Monday, April 14, 2008

The Heart of the Matter

As sung by Don Henley

I got the call today
That I didn't wanna hear
But I knew that it would come
An old, true friend of ours was talkin' on the phone
She said you'd found someone
And I thought of all the bad luck,
and the struggles we went through
And how I lost me and you lost you
What are these voices outside love's open door
Make us throw off our contentment
and beg for something more?
I'm learning to live without you now
But I miss you sometimes
The more I know, the less I understand
All the things I thought I knew, I'm learning again
I've been tryin' to get down
to the heart of the matter
But my will gets weak
and my thoughts seem to scatter
But I think it's about...forgiveness
Forgiveness
Even if, even if you don't love me anymore
Ah...these times are so uncertain
There's a yearning undefined
and people filled with rage
We all need a little tenderness
How can love survive in such a graceless age?
Ah...the trust and self-assurance that lead to happiness
They're the very things - we kill I guess...
Ohh pride and competition
cannot fill these empty arms
And the work I put between us
you know it doesn't keep me warm
I'm learning to live without you now
But I miss you, baby
And the more I know, the less I understand
All the things I thought I'd figured out
I have to learn again
I've been trying to get down
to the heart of the matter
But everything changes
and my friends seem to scatter
But I think it's about...forgiveness
Forgiveness
Even if, even if, you don't love me anymore
There are people in your life who've come and gone
They let you down, you know they hurt your pride
You better put it all behind you baby; cause' life goes on
If you keep carryin' that anger, it'll eat you up inside, baby
I've been trying to get down
to the heart of the matter
But my will gets weak
and my thoughts seem to scatter
But I think it's about forgiveness
Forgiveness
Even if, even if you don't love me
I've been tryin' to get down
to the heart of the matter
Because the flesh will get weak
and the ashes will scatter
So I'm thinkin' about forgiveness
Forgiveness
Even if, even if, you don't love me...
Forgiveness (yeah)
Forgiveness (baby)
Forgiveness (ohh)
Forgiveness (ahh yeaaahhh)
Forgiveness (ohh)
Forgiveness
Even if, you don't love me anymore...


I'm not sure where one stanza ends and another one begins with this song. I cut and pasted it as is from the website I googled. Huh? That's a lot like codependence isn't it? Kind of synchronistic.

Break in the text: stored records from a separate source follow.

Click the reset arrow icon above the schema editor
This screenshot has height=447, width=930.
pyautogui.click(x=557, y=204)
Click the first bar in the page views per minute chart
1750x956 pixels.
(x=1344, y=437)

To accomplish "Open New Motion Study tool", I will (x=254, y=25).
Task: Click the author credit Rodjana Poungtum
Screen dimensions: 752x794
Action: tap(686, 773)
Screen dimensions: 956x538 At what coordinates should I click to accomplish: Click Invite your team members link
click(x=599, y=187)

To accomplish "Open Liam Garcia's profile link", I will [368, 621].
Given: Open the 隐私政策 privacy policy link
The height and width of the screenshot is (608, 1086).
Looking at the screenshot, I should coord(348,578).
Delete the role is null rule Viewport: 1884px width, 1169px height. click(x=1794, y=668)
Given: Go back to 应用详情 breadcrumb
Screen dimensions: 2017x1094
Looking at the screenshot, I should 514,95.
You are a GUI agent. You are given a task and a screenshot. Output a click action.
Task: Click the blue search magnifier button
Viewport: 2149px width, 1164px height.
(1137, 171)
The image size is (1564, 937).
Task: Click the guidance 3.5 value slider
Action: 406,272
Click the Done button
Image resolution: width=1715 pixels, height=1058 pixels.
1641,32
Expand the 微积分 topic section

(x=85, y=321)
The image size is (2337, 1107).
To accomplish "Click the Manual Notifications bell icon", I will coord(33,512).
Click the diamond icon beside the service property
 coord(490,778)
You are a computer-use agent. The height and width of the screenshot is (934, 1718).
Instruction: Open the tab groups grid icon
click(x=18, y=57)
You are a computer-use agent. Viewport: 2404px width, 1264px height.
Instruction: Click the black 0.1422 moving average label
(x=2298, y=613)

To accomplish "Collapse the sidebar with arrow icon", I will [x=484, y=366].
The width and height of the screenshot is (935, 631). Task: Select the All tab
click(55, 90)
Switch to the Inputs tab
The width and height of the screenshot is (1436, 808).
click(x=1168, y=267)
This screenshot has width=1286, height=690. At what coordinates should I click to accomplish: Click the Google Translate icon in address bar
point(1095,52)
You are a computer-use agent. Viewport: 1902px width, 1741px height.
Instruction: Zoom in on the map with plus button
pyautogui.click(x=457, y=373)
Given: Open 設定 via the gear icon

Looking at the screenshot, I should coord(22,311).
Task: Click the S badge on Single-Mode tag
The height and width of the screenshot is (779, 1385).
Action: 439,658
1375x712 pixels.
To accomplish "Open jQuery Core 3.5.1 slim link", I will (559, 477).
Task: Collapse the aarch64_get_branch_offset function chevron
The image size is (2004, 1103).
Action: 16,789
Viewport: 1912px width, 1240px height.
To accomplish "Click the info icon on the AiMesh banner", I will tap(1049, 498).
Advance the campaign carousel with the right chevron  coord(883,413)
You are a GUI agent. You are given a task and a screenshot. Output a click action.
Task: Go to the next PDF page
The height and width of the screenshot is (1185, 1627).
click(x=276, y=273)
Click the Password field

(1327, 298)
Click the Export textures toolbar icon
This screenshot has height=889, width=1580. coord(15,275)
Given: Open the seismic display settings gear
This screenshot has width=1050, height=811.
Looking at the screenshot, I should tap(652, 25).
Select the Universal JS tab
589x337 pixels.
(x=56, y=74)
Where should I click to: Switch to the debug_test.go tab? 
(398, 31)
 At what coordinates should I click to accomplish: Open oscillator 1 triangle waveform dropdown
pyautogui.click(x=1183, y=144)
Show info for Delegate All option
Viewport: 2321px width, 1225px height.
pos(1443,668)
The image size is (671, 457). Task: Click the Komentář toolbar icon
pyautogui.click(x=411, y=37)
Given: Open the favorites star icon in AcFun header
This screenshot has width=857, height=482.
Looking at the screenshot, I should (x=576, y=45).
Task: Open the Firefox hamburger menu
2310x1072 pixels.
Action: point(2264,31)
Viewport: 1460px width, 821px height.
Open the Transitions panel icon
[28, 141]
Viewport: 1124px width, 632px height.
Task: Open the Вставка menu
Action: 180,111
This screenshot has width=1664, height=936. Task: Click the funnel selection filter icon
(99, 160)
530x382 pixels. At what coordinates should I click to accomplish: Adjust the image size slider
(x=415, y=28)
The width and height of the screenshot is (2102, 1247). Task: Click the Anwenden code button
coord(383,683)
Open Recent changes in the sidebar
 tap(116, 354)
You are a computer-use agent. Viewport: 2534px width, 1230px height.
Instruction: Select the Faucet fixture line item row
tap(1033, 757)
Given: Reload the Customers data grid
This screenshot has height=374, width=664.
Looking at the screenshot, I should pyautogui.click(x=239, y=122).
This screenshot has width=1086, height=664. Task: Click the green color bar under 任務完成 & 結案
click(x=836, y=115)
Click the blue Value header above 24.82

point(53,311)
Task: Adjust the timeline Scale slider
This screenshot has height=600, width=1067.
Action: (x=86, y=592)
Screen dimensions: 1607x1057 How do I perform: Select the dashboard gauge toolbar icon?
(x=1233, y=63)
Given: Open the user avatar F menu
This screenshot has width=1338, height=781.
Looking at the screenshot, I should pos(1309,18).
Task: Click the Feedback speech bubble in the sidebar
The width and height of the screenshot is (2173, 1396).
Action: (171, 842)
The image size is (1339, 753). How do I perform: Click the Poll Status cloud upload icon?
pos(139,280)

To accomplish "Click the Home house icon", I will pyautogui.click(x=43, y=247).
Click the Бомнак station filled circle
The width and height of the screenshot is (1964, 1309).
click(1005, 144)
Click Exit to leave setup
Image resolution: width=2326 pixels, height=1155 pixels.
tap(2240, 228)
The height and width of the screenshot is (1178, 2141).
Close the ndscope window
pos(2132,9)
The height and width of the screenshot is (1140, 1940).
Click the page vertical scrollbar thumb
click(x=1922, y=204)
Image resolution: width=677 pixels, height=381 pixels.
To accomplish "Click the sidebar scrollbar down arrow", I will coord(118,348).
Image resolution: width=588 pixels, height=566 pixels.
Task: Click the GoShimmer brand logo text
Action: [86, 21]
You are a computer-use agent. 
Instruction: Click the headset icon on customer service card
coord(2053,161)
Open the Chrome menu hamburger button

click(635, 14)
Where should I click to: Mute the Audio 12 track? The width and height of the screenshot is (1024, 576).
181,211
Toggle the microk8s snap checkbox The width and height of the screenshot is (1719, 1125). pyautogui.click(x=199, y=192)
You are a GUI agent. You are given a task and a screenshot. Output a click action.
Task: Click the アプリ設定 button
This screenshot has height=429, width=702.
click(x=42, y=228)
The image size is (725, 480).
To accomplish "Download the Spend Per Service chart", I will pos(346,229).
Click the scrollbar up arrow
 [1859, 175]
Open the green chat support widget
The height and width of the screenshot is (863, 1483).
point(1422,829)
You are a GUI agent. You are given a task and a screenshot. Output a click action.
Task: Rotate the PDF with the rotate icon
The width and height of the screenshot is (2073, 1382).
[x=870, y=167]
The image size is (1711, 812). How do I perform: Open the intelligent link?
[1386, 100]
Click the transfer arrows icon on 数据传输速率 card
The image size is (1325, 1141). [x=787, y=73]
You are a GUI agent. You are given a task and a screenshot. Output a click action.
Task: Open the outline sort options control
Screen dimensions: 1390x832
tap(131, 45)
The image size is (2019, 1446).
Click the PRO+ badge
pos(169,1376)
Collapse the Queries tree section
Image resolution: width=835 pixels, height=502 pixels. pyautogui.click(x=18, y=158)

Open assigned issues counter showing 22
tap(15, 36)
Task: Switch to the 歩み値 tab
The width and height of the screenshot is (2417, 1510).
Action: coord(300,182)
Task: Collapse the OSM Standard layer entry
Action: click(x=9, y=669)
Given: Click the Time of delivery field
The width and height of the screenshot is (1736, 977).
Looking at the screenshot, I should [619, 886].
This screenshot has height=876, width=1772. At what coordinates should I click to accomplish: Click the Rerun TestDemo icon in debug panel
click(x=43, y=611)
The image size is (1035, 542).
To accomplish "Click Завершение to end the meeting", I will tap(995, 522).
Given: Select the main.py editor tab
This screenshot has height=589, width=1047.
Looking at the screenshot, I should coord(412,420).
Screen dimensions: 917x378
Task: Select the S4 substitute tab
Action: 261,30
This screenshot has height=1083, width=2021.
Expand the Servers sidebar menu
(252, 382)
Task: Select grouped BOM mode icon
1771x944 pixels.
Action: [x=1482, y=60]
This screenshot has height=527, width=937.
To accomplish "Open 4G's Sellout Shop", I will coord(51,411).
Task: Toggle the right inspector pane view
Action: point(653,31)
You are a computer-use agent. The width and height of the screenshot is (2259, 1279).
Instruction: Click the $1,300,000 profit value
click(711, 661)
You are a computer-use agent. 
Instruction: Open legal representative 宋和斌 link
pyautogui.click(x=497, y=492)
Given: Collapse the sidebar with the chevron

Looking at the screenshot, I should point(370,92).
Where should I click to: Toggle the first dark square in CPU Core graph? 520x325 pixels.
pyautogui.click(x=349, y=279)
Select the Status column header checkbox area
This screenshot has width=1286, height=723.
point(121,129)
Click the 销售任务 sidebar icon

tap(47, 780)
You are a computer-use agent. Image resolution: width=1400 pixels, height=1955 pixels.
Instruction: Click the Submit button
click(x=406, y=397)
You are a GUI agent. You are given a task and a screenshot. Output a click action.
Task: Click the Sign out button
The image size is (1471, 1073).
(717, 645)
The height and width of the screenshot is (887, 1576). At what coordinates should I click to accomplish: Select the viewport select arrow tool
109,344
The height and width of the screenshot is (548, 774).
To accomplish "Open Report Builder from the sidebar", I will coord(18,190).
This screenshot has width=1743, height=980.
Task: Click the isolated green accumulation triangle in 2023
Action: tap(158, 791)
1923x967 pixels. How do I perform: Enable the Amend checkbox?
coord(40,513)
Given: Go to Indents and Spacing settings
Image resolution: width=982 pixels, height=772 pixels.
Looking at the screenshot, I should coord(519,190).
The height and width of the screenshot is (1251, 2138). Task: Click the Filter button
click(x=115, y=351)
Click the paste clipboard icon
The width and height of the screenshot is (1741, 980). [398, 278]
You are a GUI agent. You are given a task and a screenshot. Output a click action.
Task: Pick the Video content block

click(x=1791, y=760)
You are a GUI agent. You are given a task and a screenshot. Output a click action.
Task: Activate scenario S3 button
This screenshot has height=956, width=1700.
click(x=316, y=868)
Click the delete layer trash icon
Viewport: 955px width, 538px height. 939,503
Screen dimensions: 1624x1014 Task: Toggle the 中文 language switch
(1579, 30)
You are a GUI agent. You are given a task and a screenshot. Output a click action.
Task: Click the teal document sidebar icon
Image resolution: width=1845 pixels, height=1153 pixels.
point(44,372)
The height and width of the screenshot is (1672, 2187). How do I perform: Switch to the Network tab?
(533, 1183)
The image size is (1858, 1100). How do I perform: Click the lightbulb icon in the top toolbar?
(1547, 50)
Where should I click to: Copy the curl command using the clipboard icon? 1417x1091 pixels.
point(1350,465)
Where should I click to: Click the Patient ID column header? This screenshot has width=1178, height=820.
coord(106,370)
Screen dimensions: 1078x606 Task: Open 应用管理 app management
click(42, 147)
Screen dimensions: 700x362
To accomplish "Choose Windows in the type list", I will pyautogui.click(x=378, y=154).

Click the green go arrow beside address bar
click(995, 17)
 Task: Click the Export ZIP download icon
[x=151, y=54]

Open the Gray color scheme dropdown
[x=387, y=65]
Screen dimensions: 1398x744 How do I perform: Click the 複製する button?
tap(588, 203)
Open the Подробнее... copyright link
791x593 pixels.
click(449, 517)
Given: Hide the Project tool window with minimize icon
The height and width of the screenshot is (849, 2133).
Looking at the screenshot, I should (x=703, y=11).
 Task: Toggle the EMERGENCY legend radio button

The Hazelden reading this morning was about forgiveness. Then I respond to my sponsor's e-mail about the Al-Anon district meeting and I also forward it to the immovable object- Jane. Jane responds by sending me the Hazelden reading. My response was that I have forgiven the recovery group around the Betterway House but I just don't want to hang out with them. I still hurt from the things that happened. I had begun feeling like I did when I came into the program because of Joey. That's pretty much what I told her. My whole attitude toward Jane is "piss on you" which is not a very Christian attitude to have but very appropriate in regards to her I think. I'm tired of my feelings being ignored or being told that I'm wrong to feel one way or another. They're my feelings and while they might not be based on facts they are still mine.

More synchronicity occurred in that I received a letter from Joey wishing me a happy birthday. Kind of odd really because he never remembered my birthday when we were married. Then the other shoe drops. He's going up for parole in July. He's not parolling out here and he's probably going to make his father mad by what he wants to do but I think he's making a wise decision. He's wanting to parole out to a halfway house. I think that's what he should have done 4 years ago rather than coming here. He claims he's been clean for 3 years now. Not sure I believe him but it doesn't matter. I have not wish to get back involved with him. I no longer play the martyr. I no longer get off on being used and abuse for the sake of a little scrap of affection. Thank God!

The odd thing is that I have more forgiveness and respect for him than these others. Maybe it's because the other is fresher. Or maybe it's because he respected my wish to be left alone. Whatever the reason, I really do forgive him. Now, forgetting is another matter. I no longer replay the situations in my head but once in a while I remember something and I have to call someone to talk. It's usually Linda. At any rate, I'm grateful that he and I are not enemies.

Today we began T-Cap testing at school. I'm reading the whole thing to Lakale and his assistant is the scribe for him. It's a wasted effort. He's totally clueless about what is going on. It made me more determined than ever to recommend that he be put in a portfolio next year rather than be subjected to this madness. His meeting's tomorrow and it will be a very long, drawn out ordeal. We are going to change a few things and his mother will balk. I'm going in prayer over this.

One of my little boys has pneumonia. Cory went home sick today and when his mother took him to see Dr. Haney it wasn't good news. Cory is in the hospital. I figure that Kristopher will be absent tomorrow when his mother learns that we've had this hit the classroom. I don't blame her. His immune system is so fragile.

I am working very hard on my Muse, A Muse, Amuse project. I think I'm going to piece together some of my correspondence that I've saved over this last year to put with it.